González et al1 first described 5 criteria for the diagnosis of BCC by RCM,1 which was later validated in a larger study. Another study with 12 lesions found additional criteria for the diagnosis of BCC by RCM4 and described bright structures within tumor parenchyma that resembled dendritic cells. The same finding was recently reported by Agero et al3 and correlated with intratumoral melanocytes or Langerhans cells.

Melanocytes can be assessed in melanocytic lesions by RCM as bright roundish or dendritic cells within the epidermis, at dermoepidermal junction or in dermal papilla.2 Langerhans cells can be identified by RCM as dendritic cells within epidermal layers in inflamed nevi or scars of lesions recently removed.
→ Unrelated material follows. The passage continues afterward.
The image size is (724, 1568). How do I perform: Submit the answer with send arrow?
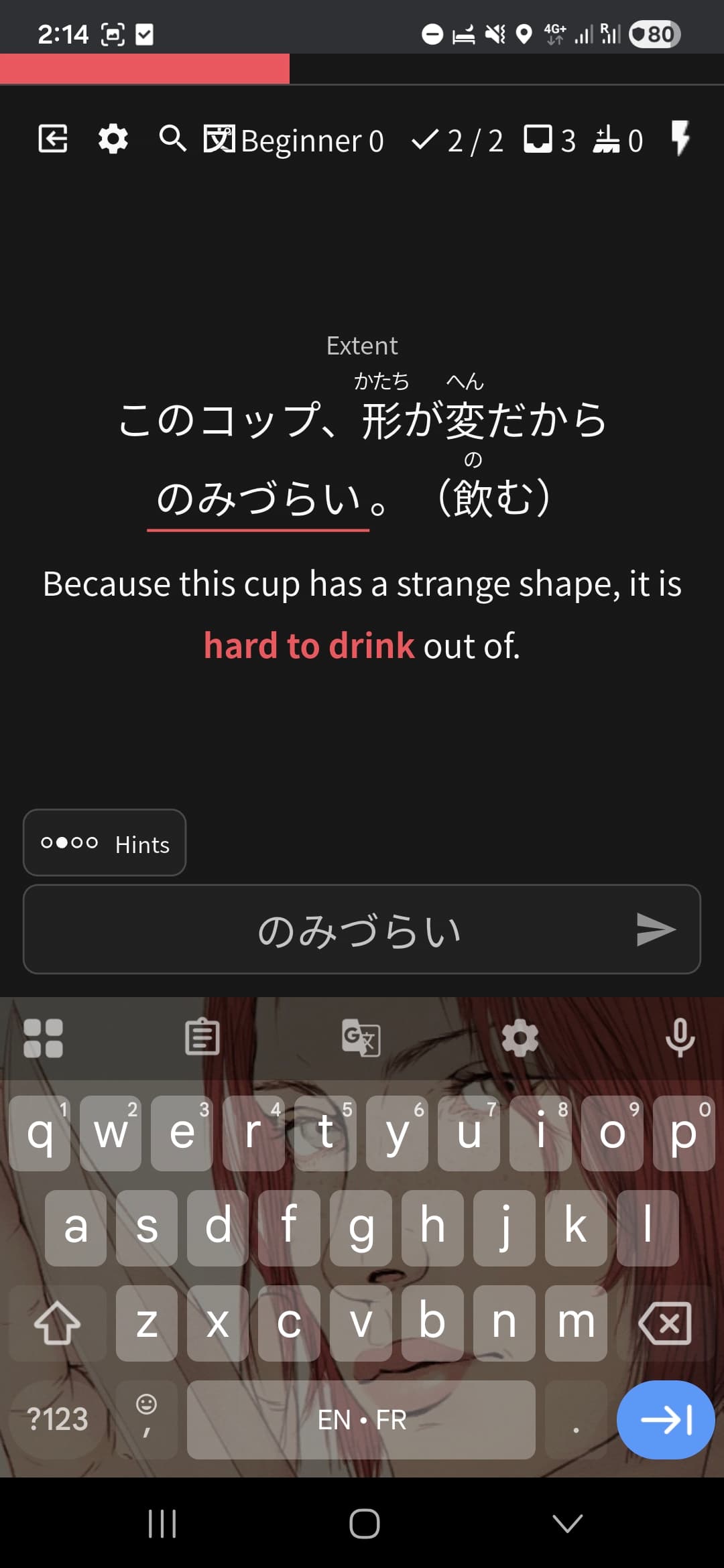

In our study, dendritic cells in BCC nests correlated with melanocytes, whereas dendritic cells in the epidermis corresponded to Langerhans cells. Our findings are supported by previous studies that demonstrated the presence of melanocytes and Langerhans cells in BCC.5 The importance has to be stressed of being aware of the presence of dendritic cells in RCM of pigmented BCC to avoid the incorrect classification of a melanocytic tumor including melanoma. Larger studies are needed to elucidate the frequency, characteristics, and meaning of dendritic cells in pigmented skin tumors.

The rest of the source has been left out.